Start of PROVIDED MATERIAL
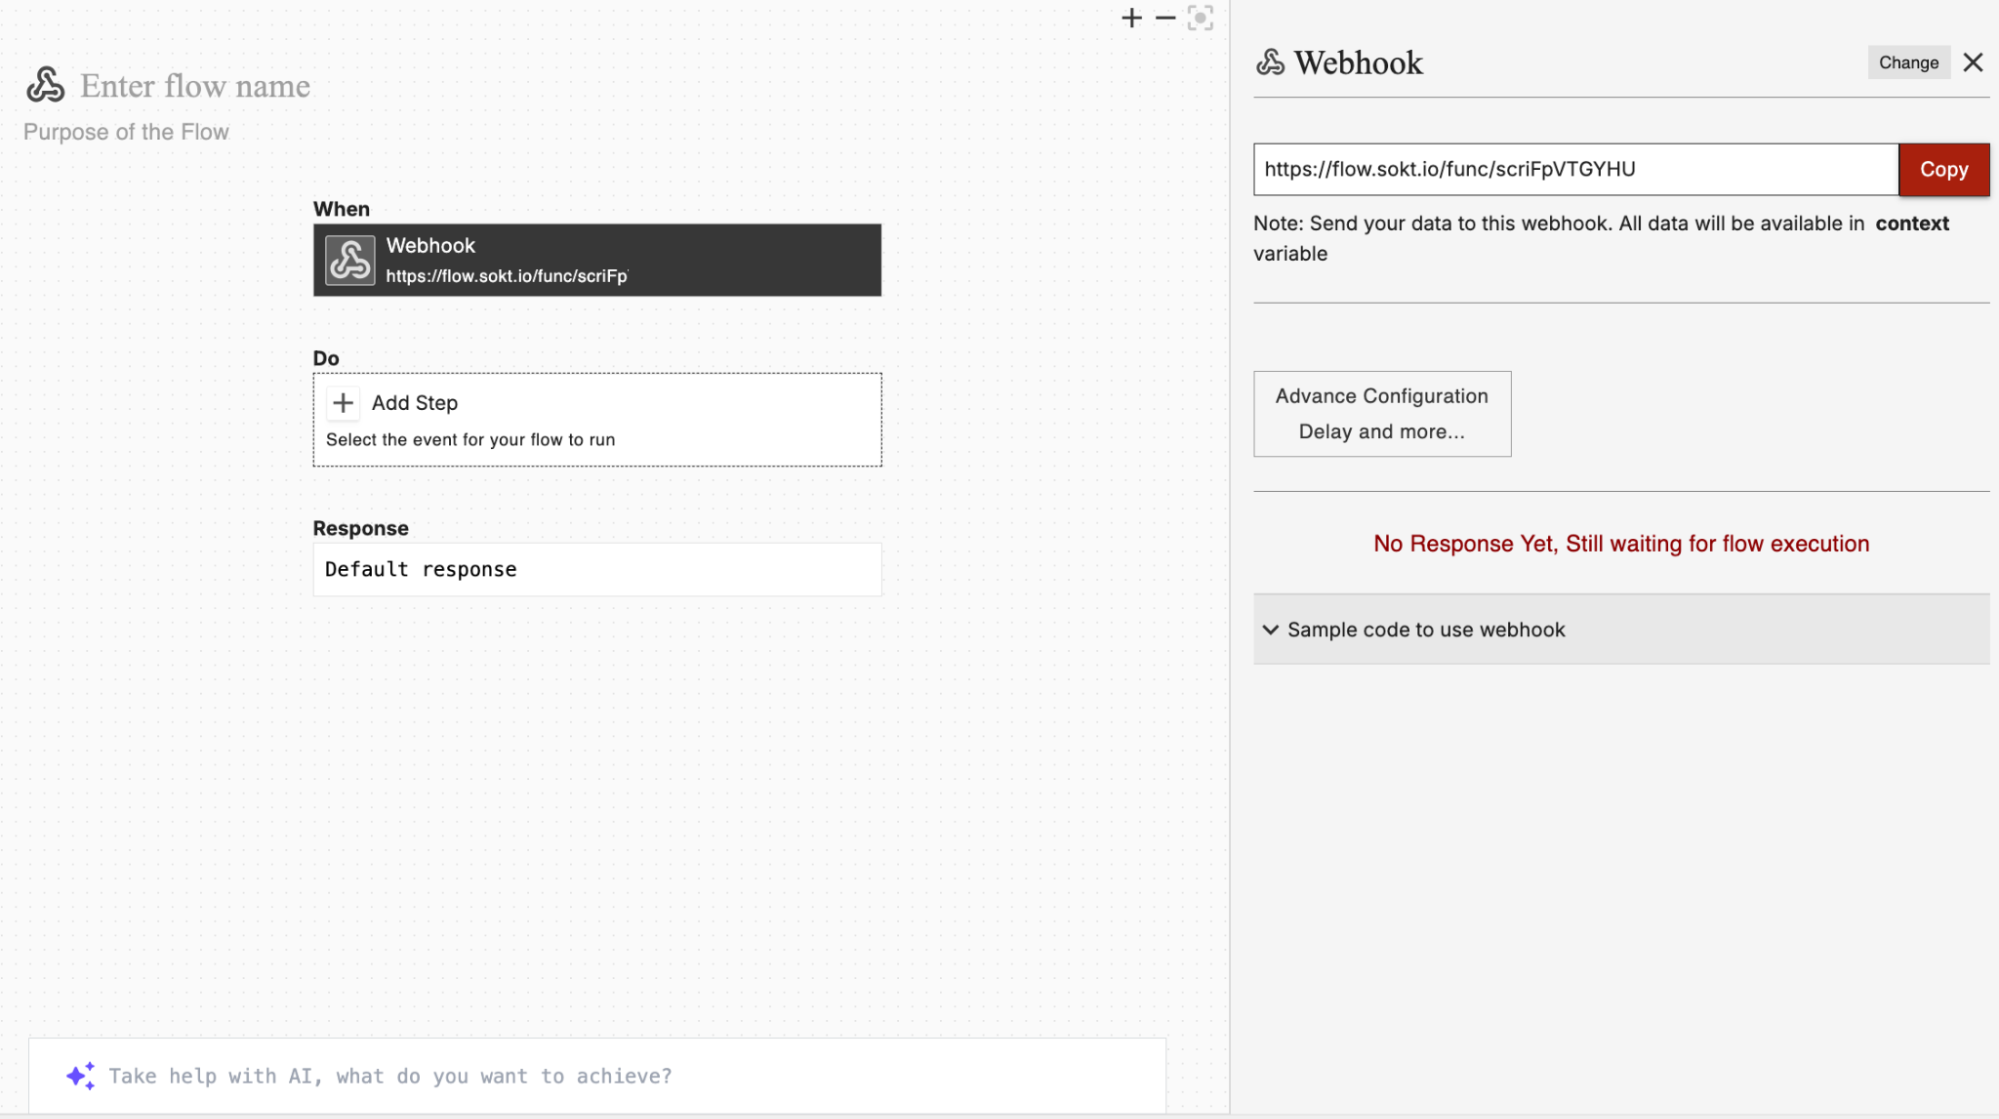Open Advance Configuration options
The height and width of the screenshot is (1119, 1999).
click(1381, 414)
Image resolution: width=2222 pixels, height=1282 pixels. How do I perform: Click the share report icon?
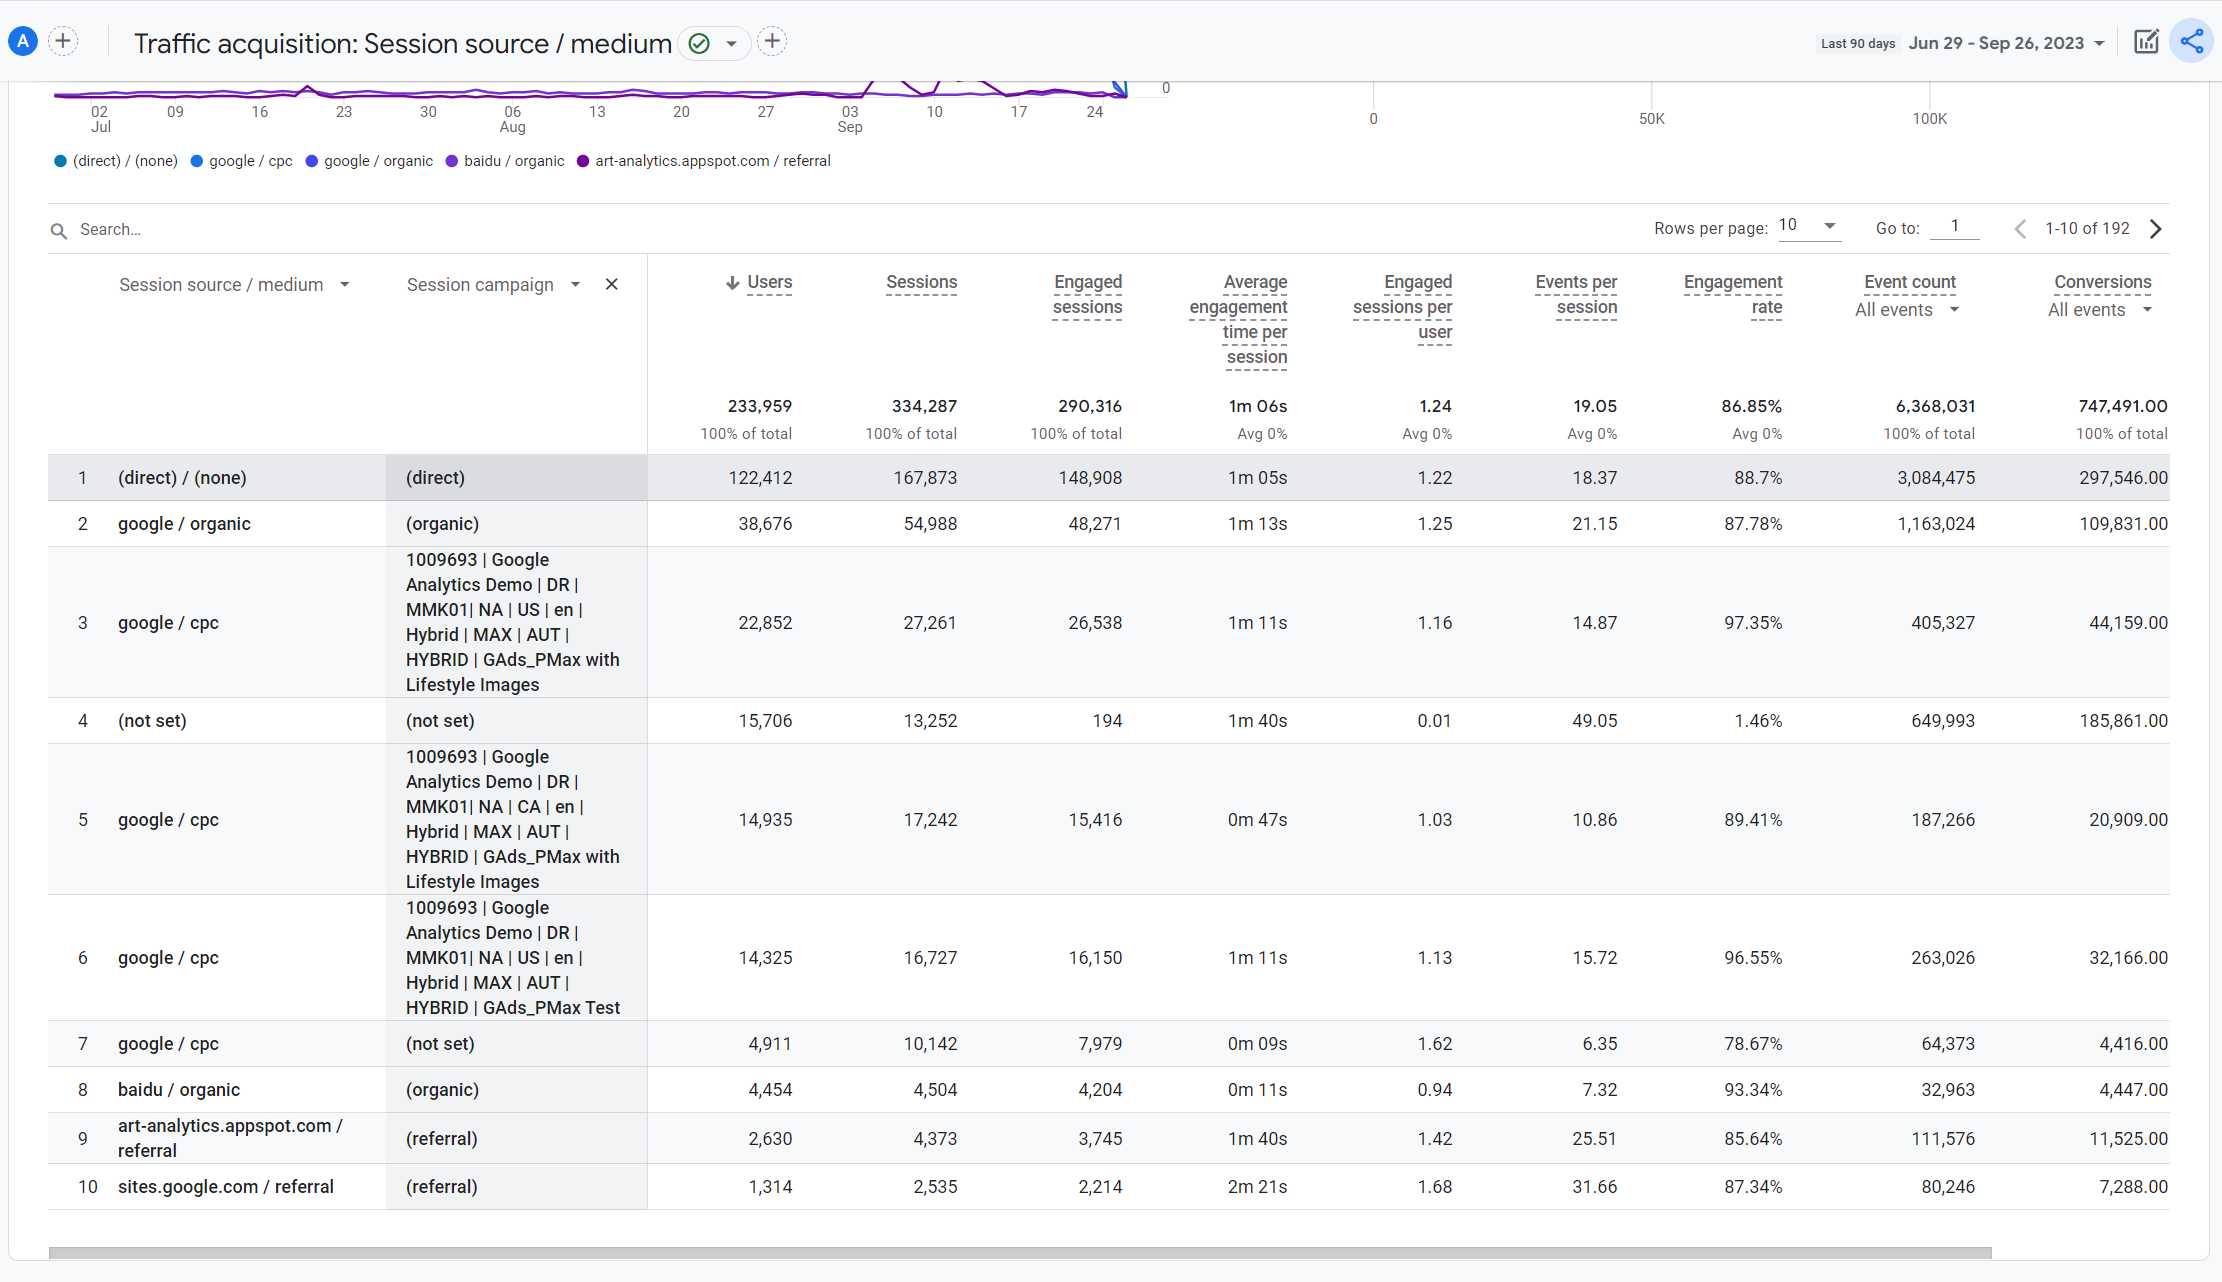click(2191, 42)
End of PROVIDED MATERIAL
**YOUR OBJECTIVE:**
Starting at the line that holds "Image resolution: width=2222", repeat every line through the end of the listing exactly as written, skipping any picture.

**ANSWER TO THIS EXERCISE:**
Image resolution: width=2222 pixels, height=1282 pixels. How do I perform: Click the share report icon?
click(2191, 42)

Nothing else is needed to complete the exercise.